In which Gerry Hayes feels a strong urge to break something…
Directed by M. Night Shyamalan.
Starring Bruce Willis, Samuel L. Jackson, Robin Wright Penn.
Written by M. Night Shyamalan.
Right, let’s get this out of the way first: I liked The Sixth Sense. There… happy? I thought it was a, mostly, well constructed and filmed movie with a nice surprise ending. Lots of people agree. That’s all cool.
M. Night Shyamalan seems to think this makes him the King Of The Twist however, and he’s been pegging surprises onto the ends of, otherwise mediocre, films ever since. I could do a series of this column on Shyamalan’s films (and I might) but in the meantime Unbreakable is a reasonable example of what I mean.
Full disclosure: I admit I was momentarily fooled by the twist in Unbreakable. By fooled, I mean that, for a moment, I thought that a ‘clever’ twist made this a good film. For the briefest of seconds, at the end of the film, I thought “hmmmm, not bad”. But then I realised it was bad. I realised that, for the last hour and a half, I’d been bored and annoyed by this film – and it’s not easy to accomplish bored and annoyed at the same time. A twist-ending does not a good film make. This film has a twist ending. It is not a good film.
There may be spoilers hereafter, if ‘spoilers’ can really be applied.
Willis is David Dunn, a brooding, grumpy security guard. As he’s trying to cheat on his wife with a pretty girl, the train he’s on crashes. Everybody dead. Except him.
Then Sam Jackson turns up – dressed mainly as a pimp – playing Elijah Price. Pity poor Elihah as he’s got osteogenesis smurgleflump or something and it makes his bones all brittle – like one of those dog-turds that’s gone white and dry in the sun. One double-take and Elijah’s neck could snap like a twig with brittle-twig disease. The cruel kids in school called him Mr. Glass and used to kick him in the arse just to hear his coccyx snap. He’s also a comic-geek – come on Elijah, surely you can do something to stop getting beat up.
Elijah starts bothering David because he reckons his survival in the train-crash means he’s a superhero. His theory is that if he (Elijah) can be born so fragile, it stands to reason that the exact opposite – an unbreakable person – would also be born to balance things. It seems a poorly thought-out theory to me – if one person is born with a hump, another isn’t born with a massive concave dent in his back – but Elijah’s pretty happy with it.
The joke’s on me though, as it turns out that Elijah’s right and David is superman. He can lift heavy weights and rebond with his wife (Wright-Penn) and son. He never gets a cold and can tell, psychically, when people are naughty. But for the outside-underpants, David is a living, breathing comic-book superhero.
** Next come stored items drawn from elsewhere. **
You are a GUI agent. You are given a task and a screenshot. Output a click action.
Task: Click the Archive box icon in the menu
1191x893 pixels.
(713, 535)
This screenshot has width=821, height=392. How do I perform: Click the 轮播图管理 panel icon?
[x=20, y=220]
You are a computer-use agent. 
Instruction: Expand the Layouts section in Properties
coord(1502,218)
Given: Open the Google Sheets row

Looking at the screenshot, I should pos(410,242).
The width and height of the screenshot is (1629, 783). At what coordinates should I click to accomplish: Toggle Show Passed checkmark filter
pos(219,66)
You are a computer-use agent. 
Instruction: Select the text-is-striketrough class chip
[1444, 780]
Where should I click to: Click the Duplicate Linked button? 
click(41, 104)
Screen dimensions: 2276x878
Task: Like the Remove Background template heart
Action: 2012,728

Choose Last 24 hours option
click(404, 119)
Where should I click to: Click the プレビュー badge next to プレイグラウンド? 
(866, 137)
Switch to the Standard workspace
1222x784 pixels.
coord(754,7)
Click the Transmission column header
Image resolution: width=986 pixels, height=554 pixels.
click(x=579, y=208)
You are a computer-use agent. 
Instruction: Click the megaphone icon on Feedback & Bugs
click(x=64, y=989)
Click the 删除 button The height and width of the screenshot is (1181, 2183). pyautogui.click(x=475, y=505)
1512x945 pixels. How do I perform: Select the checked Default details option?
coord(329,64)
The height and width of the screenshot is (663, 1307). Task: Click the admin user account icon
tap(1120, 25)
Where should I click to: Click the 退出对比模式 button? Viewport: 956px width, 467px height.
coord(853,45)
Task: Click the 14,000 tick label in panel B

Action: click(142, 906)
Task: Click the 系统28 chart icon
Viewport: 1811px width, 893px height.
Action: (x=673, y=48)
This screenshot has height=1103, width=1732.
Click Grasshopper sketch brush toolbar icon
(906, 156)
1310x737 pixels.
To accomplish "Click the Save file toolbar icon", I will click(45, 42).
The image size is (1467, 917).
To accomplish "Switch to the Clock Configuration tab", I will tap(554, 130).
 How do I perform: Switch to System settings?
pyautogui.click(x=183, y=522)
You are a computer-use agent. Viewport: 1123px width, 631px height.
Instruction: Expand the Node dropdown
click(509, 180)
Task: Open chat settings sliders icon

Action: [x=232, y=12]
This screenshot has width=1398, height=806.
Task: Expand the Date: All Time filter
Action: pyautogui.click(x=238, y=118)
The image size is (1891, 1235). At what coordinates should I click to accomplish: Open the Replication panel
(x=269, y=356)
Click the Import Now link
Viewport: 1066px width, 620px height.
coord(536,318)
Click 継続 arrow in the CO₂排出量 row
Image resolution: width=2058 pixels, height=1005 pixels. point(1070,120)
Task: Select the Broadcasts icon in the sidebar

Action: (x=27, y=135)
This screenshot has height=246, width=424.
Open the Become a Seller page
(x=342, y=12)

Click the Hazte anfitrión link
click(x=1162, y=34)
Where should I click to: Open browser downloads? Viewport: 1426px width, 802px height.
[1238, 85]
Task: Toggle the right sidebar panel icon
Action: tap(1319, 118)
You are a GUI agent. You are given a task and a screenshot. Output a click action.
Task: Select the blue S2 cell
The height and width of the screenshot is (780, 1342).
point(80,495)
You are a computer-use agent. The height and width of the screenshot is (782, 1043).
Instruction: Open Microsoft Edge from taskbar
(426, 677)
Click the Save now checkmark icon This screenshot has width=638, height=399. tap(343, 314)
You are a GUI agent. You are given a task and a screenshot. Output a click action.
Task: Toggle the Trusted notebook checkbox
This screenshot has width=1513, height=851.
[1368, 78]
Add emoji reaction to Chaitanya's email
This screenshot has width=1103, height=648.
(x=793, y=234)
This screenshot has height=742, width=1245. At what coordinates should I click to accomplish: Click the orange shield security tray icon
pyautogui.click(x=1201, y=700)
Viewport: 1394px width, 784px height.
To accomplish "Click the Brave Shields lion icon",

OK, he can’t run really fast like The Flash, in fact he moves pretty slowly everywhere. And he’s not all stretchy like Reed Richards. He doesn’t turn green/grey and he’s not even a snappy dresser like unambiguous, right-wing nut-job, Mr. A. Plus, for some bizarre reason, Elijah reckons that water is like Kryptonite to David. Water? She-Hulk wept.
All told, David’s a pretty piss-poor superhero and I found his hero’s journey to be tedious and dull. I didn’t care about him at all. He annoyed me considerably, to be honest. Elijah was, at least, a little more interesting but it was far from enough to sustain me through 100-odd minutes.
And on that, here is my Unbreakable breakdown:
100 minutes of tedium.
1 minute of ‘Oooh, didn’t see that coming – maybe it wasn’t so bad after all’.
9 years of kicking myself for being duped, even momentarily, and of stopping strangers in the street to rail against Unbreakable.